扉を開く。ビョウ、と小さな音を立てて、目の前を冬の冷たい風が通り過ぎる。思わず身震い。ああ、今日は寒いなぁ。
♂♀
目の前を彼女が通り過ぎて行ったのを確認して、俺はまるで偶然居合わせたかのような態度で声を掛ける。
「やぁ、帰りかい?」
「……臨也……さん」
俺の名前を呟きながらみさきが目を丸くした。本当に驚いているようだ。
「どこ行ってたんですか」
「まるで俺が仕事をほったらかしにして遊びに行ってたような物言いじゃない」
「だって……今日も話してくれなかったじゃないですか」
残念そうに呟きながら、足元の石を軽く蹴り上げる。その行動があまりにも可愛らしくて、思わず唇が綻んでしまった。彼女のこういった行動が、言動が、俺は好きだった。今時の女子高生のようで、どこか浮世離れしている。だからこそ、先ほどの彼女達の会話は非常に面白みがあった。皮肉な事に、シズちゃんが大きく関わっているのが心底ムカついたけど。早くいなくなればいいのに。
おっと、誤解しないで欲しい。俺は必死に聞き耳を立てていた訳でも、盗み聞きをしていた訳でもない。盗聴器が俺の事務所に常に設置してある事に、彼女達がまだ気付いていないだけさ。
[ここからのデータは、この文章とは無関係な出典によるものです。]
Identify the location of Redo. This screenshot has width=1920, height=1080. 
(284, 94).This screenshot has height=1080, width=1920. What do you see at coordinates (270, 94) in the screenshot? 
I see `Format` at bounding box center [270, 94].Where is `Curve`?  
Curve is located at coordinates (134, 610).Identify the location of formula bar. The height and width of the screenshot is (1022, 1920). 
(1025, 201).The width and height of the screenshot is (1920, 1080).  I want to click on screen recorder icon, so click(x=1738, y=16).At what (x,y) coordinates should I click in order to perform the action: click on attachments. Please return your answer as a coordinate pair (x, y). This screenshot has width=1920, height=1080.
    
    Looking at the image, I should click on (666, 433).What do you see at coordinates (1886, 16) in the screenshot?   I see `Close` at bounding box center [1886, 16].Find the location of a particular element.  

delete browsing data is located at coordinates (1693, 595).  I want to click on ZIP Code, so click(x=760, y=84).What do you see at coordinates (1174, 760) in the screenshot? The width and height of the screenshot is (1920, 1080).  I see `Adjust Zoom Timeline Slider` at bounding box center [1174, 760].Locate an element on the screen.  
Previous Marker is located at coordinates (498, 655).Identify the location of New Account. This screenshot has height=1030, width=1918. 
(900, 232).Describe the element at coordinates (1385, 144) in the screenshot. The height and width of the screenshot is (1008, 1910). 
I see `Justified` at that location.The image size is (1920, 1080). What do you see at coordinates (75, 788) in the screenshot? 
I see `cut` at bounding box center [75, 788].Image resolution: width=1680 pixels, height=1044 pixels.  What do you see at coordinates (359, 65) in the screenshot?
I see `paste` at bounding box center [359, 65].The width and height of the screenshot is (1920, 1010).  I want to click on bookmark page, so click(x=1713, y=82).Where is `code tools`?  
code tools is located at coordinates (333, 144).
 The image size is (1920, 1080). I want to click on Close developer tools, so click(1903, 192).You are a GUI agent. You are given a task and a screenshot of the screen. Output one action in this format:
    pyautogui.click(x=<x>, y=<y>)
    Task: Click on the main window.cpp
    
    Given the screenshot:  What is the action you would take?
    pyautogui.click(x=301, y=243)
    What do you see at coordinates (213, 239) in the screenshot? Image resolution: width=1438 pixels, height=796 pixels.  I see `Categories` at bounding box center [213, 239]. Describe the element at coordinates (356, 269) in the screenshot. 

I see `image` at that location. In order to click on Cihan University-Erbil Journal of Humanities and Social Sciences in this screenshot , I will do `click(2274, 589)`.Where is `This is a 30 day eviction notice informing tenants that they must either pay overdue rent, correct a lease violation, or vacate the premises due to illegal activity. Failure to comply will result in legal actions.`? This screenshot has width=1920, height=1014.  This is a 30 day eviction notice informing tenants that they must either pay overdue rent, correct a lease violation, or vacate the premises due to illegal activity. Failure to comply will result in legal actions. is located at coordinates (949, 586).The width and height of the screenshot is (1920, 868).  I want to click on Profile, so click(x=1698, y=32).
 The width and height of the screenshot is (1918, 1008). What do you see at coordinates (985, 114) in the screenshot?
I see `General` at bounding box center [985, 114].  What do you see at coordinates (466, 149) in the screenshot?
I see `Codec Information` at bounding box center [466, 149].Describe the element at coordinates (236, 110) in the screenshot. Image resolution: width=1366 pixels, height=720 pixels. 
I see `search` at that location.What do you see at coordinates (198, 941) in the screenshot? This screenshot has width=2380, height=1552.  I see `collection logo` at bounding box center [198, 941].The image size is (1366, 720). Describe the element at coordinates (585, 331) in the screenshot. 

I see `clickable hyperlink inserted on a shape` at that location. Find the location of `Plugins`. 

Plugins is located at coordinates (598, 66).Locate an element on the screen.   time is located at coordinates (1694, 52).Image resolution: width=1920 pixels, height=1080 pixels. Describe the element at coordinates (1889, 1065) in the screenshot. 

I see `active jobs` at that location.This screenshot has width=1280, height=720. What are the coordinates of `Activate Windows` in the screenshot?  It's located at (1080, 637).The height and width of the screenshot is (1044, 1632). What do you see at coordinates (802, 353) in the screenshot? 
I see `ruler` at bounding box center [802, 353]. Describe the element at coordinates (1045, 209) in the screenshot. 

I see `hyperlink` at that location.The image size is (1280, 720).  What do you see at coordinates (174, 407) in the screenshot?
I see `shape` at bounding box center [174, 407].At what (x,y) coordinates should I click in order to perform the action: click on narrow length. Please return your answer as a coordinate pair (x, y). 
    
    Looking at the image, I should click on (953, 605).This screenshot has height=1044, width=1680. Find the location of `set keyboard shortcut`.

「クリスマスの日に言った事ね。うん。あるっちゃあるんだけど……その前に君の事が知りたくなってね」
「……私の事、ですか?」
そう、君。確認するように彼女を指差して言う。
「でも、今日はもう遅いし後日日を改めよう」
「後日?」
「また連絡するからさ。俺のケー番知ってるでしょ?」
みさきはやがて了承し最後に俺に向けて小さくペコリと頭を下げた。そして「お疲れ様でした」、と。
ほんの少しの罪悪感。こうも素直な子を相手にしていると、ほら、俺だって一応人間だから。感覚ばかりはちょいとイカれているけど。自覚はあるよ?警察に尻尾を追われている身としては、今の忙しさが1番ピークに差し掛かってる時期なんだよ。それに加え、アイツに罪を擦り付ける為の工作とかさ。やる事がたくさん過ぎて困るね、ホント。
「ばいばい」
顔に笑みを貼り付かせて。
ああ、アイツが今の俺を見たら思わず鳥肌を立てるんじゃないか。ヤツの前じゃあ造った事のない表情を、俺は彼女に向けている。
「……あ、そうだ」
俺は今自分が羽織っているものを、みさきの小さな身体に掛けてやった。やはり男物ではブカブカだけど、まぁ仕方がない。初めは遠慮していたみさきも、風が吹いた瞬間身を小さく強張らせるもんだから、「寒いのに無理してると風邪ひくよ」そう言って無理矢理押し付けた。
何なんだろうね。この感じ。俺は確かに人間を愛しているけれど、こんなにも不平等に特定の誰かを愛したいと思ったのは初めてだ。誰か教えてくれないかなぁ?素敵で無敵な情報屋でも、理解する事のできない、この感情の名を。